On Saturday, 3 January 2015 at 22:10:49 UTC, Vlad Levenfeld wrote:
On Saturday, 3 January 2015 at 15:44:16 UTC, Matt wrote:
Right, I've been looking at core.atomic, but it has very little documentation, and it's territory I haven't explored, yet. Any chance of some pointers along the way?

Could you be more specific about what you need help understanding? You can implement a very simple double buffer like so:

  synchronized final class DoubleBuffer (T) {
    T[][2] data;
    uint write_index;

    shared void swap () {
      atomicStore (write_index, (write_index + 1) % 2);
      (cast()this).buffer[write_index].clear;
    }

    shared @property write_buffer () {
      return (cast()this).buffer[write_index][];
    }
    shared @property read_buffer () {
      return (cast()this).buffer[(write_index + 1) % 2][];
    }
  }

Just append to write_buffer, call swap, then read from read_buffer. Make sure you declare the instance shared. Benjamin's post links to a more robust and realistic implementation.
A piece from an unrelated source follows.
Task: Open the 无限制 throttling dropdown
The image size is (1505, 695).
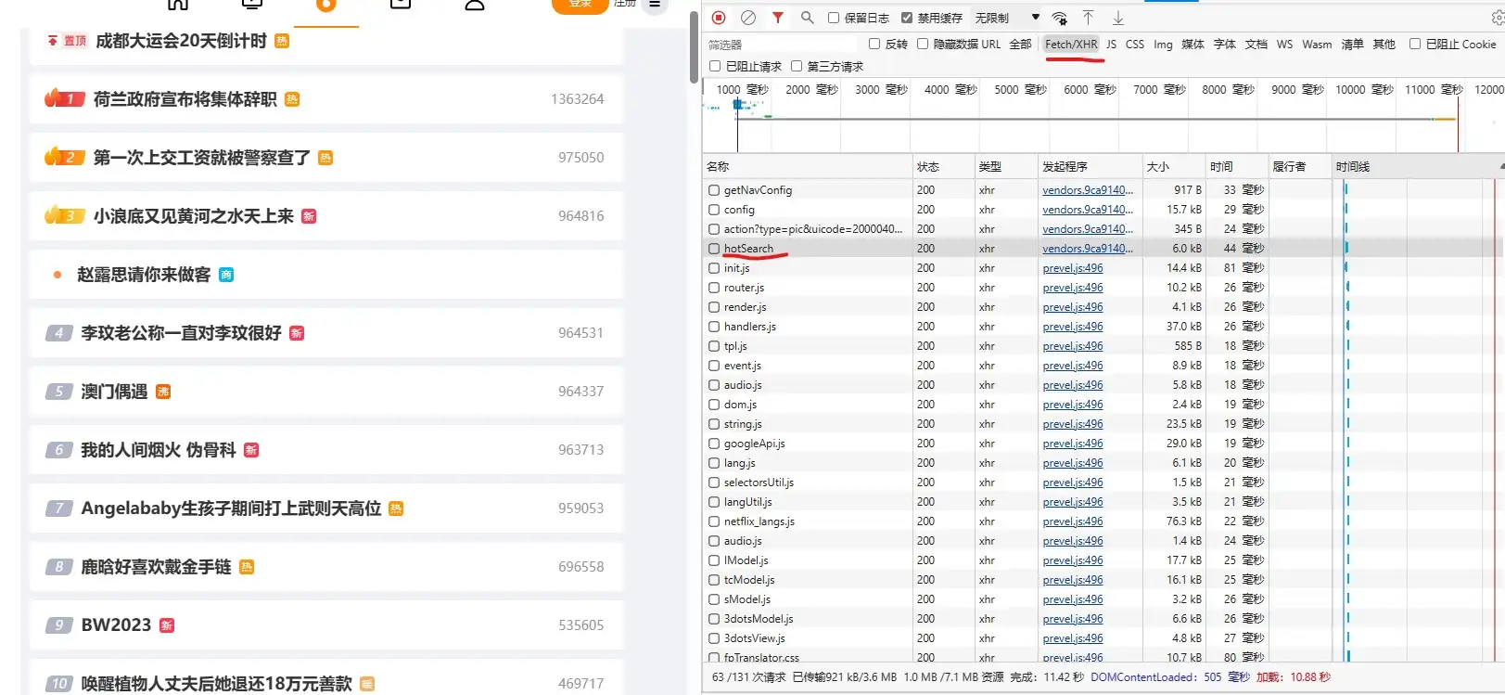Action: pyautogui.click(x=1006, y=18)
What I mean is that I don't understand what atomicStore, atomicLoad, etc. actually DO, although in the case of the two mentioned, I can hazard a pretty good guess. The documentation doesn't exist to tell me how to use the functions found in the module. I've never used any atomic functions in any language before.

However, thank you for the simple double buffered example, I do appreciate it. How would another thread gain access to the instance in use, though? Am I able to pass references to instances of this class via events? 'synchronized' is also something I'm clueless about, and again the D documentation doesn't help, as the section in the class documentation basically says "synchronized classes are made of synchronized functions", without explaining what a synchronized function IS. The function section makes no mention of the synchronized keyword, either.

Sorry, it feels like there's a load of stuff in the library and language to make multithreading easier, but with little to no explanation, so it feels like you're expected to already know it, unless I'm looking in the wrong places for my explanations. If I am, please do give me a kick, and point me in the right direction.